Un autre aspect intéressant de ce film, dans ce genre de film, c’est de voir tous les éléments des années 40, les vieilles armes, les uniformes. Quel a été votre aspect préféré de cette période ?
Oui, je pense que pour moi, le plus important pour entrer dans cette période était la langue. Les gens ne parlaient pas tout à fait de la même manière qu’aujourd’hui. Évidemment, je jouais un Américain, donc il était important pour moi de donner une ambiance des années 40 au personnage. Une ambiance américaine des années 40. Un gars du Midwest qui vit au milieu de nulle part, qui n’a jamais vraiment été en dehors de son propre État et qui n’a certainement pas voyagé à l’étranger.
Donc, il avait les yeux écarquillés et nous avons essayé d’ajouter plein de petites choses ici et là, comme des improvisations où nous parlions de l’équipe de baseball qui avait gagné ou des stars de cinéma. Nous avons donc essayé d’amener le public dans l’époque autant que possible grâce à la langue, et j’ai essayé de le faire aussi avec l’accent.
Tu as joué dans un autre film de guerre que j’ai beaucoup aimé récemment, Medieval avec Ben Foster. Qu’est-ce qui t’as marqué dans cette expérience ? Parce que c’est un film très différent de celui-ci.
Oui, c’est un film très différent. Vous savez, j’ai adoré faire Medieval qui a été tourné en République tchèque, et nous avons fait Med Company en Bulgarie. J’ai été très reconnaissant de travailler avec Ben parce que je l’ai toujours aimé en tant qu’acteur, vous savez, il est très bon dans Hell or High Water, et il est connu pour être l’un des meilleurs acteurs du moment. Donc quand j’ai eu la chance de jouer son frère, j’ai sauté sur l’occasion.
J’ai adoré le réalisateur de ce film. C’est une personne formidable. C’était une histoire très importante pour le peuple tchèque, celle de Jan Žižka, qui était évidemment l’un des cinq généraux à n’avoir jamais perdu une bataille. Il a peut-être perdu un œil, mais il n’a jamais perdu une bataille. J’ai donc adoré faire ce film, et de la même manière, j’ai adoré les gars qui y ont participé. Nous étions tous ensemble dans la salle de sport le soir, et Magnus Samuelsson, l’ancien homme le plus fort du monde, m’apprenait à faire un bon développé couché et des trucs comme ça. C’était donc génial.
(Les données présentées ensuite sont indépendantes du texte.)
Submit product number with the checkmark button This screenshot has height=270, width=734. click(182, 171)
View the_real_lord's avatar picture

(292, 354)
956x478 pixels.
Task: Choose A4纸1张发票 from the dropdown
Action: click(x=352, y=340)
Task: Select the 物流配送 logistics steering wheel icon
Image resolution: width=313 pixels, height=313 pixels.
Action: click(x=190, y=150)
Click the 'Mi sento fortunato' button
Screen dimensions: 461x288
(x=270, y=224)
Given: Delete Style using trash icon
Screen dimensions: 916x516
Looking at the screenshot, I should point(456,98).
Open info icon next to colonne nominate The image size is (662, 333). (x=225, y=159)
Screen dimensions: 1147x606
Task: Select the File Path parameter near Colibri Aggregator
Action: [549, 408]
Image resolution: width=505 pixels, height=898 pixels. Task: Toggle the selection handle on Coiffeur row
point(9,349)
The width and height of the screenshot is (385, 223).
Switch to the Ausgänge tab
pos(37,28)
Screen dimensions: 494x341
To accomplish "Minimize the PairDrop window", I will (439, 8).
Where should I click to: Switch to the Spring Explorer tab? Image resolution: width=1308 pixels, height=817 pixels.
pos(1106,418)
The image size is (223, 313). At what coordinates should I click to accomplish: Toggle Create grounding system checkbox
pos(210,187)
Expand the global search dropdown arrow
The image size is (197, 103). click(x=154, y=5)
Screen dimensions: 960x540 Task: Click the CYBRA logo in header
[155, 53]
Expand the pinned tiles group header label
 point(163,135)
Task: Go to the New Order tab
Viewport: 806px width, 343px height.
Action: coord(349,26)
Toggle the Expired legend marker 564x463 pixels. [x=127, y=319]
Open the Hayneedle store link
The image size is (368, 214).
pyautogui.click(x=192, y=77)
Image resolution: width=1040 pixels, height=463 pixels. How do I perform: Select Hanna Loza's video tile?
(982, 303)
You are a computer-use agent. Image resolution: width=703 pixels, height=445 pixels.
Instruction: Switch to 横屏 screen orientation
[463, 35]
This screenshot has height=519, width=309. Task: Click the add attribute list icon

Vous avez eu une carrière mémorable avec The Royals, où vous avez joué le prince Liam pendant quatre saisons. Vous avez surtout fait des films, j’étais donc curieuse de savoir ce qui vous a vraiment marqué dans le fait d’avoir le même personnage pendant une période aussi longue, car c’est relativement unique dans votre carrière.
Oui, j’ai vraiment aimé The Royals parce que j’ai aimé développer le personnage et j’ai vraiment trouvé que l’écriture de Mark Schwahn était excellente. Il a vraiment très bien développé les personnages et il les a adaptés à nos personnalités.
Je pense que Mark a réalisé que je voulais rendre le personnage un peu plus sérieux dans The Royals que dans la première saison. Je ne sais pas si c’est une bonne ou une mauvaise chose, mais je voulais embrasser le drame, accepter la douleur du personnage, accepter la limite de sa personnalité, le fait que son père est mort et qu’il va se battre et se venger. Je voulais que cela transparaisse, et je voulais jouer ce rôle. Donc Mark a écrit un arc vraiment fantastique pour moi.
Bien sûr, j’ai été très déçue que nous n’ayons pas terminé le spectacle correctement. Je n’ai pas ressenti grand-chose, mais ces choses-là ne sont pas du ressort d’un acteur. On ne peut faire que ce qu’on nous demande de faire. J’ai été très reconnaissante de la réussite du spectacle. Je veux dire, le public l’a adoré, et j’ai rencontré beaucoup de gens qui l’ont vu et l’ont vraiment apprécié.
Merci à William Moseley d’avoir parlé de Murder Company, qui est actuellement diffusé.